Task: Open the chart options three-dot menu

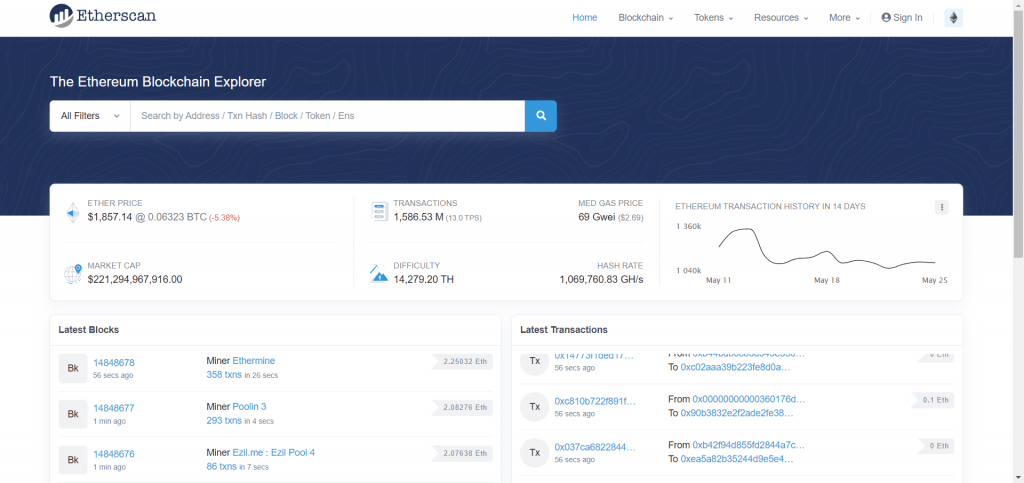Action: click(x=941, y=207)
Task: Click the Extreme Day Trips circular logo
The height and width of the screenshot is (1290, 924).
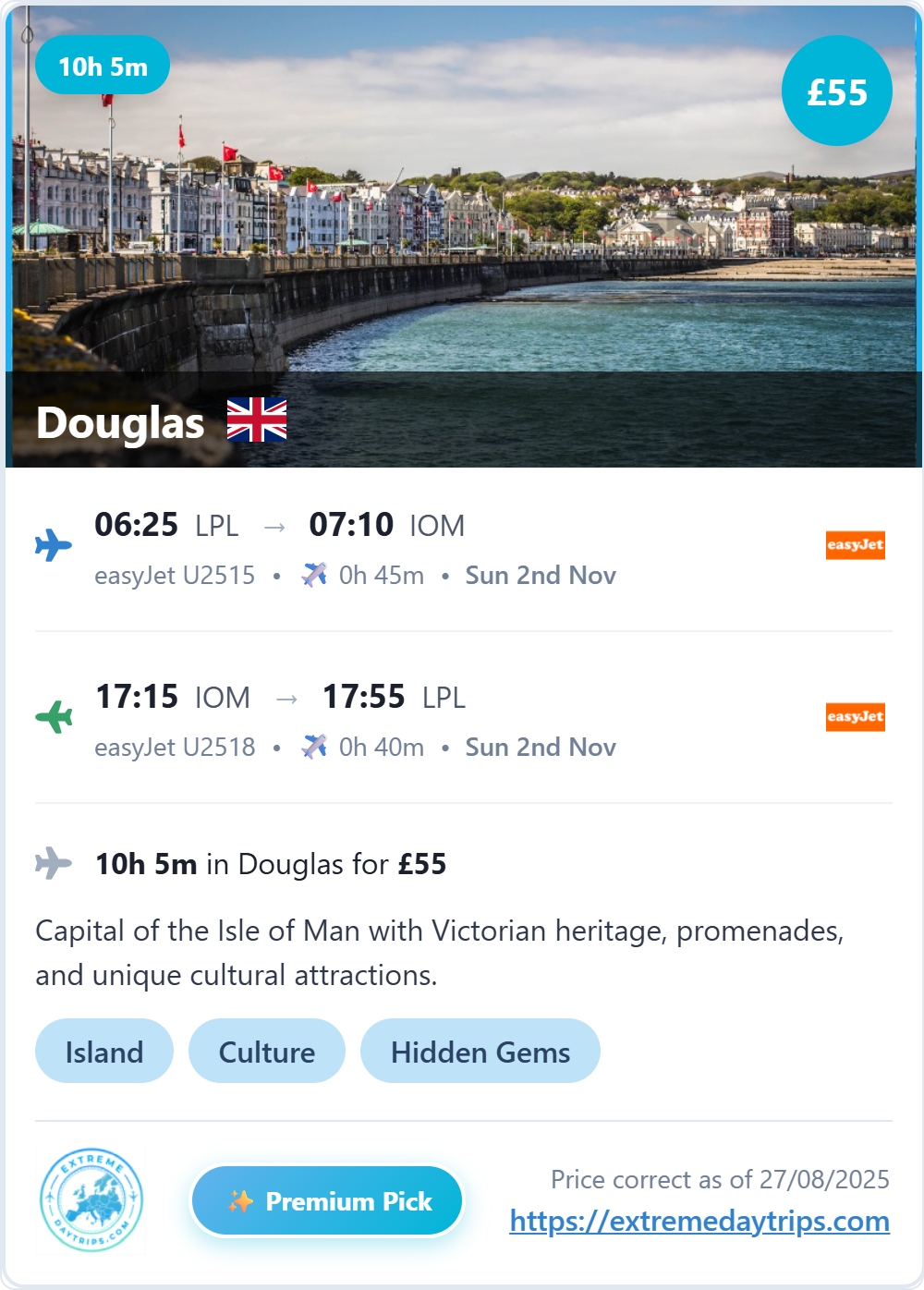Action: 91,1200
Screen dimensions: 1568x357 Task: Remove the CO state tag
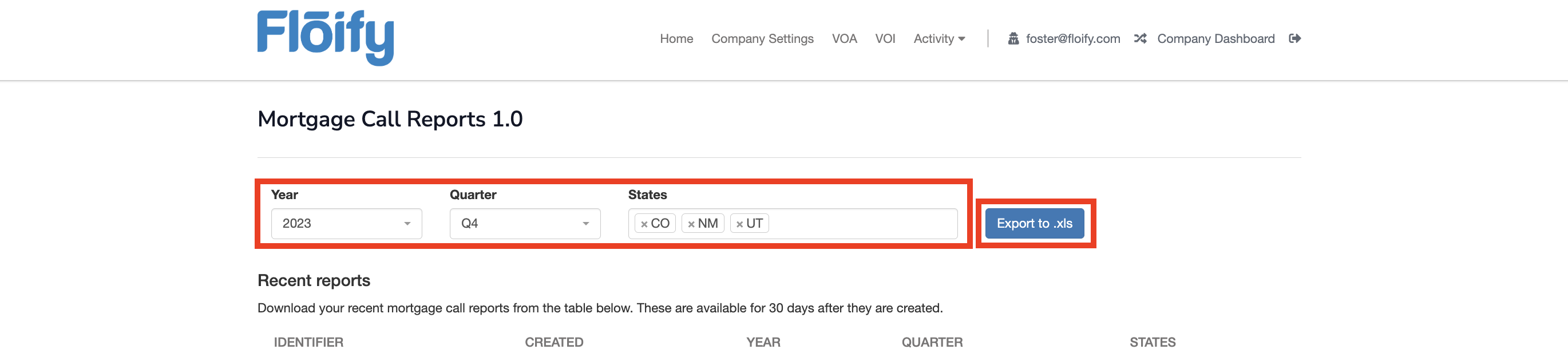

================

*Exercise details*
Please print the records above once more, word for word, omitting all pictures.

*Worked solution*
Task: Open the chart options three-dot menu

Action: click(x=941, y=207)
Task: Click the Extreme Day Trips circular logo
The height and width of the screenshot is (1290, 924).
Action: 91,1200
Screen dimensions: 1568x357 Task: Remove the CO state tag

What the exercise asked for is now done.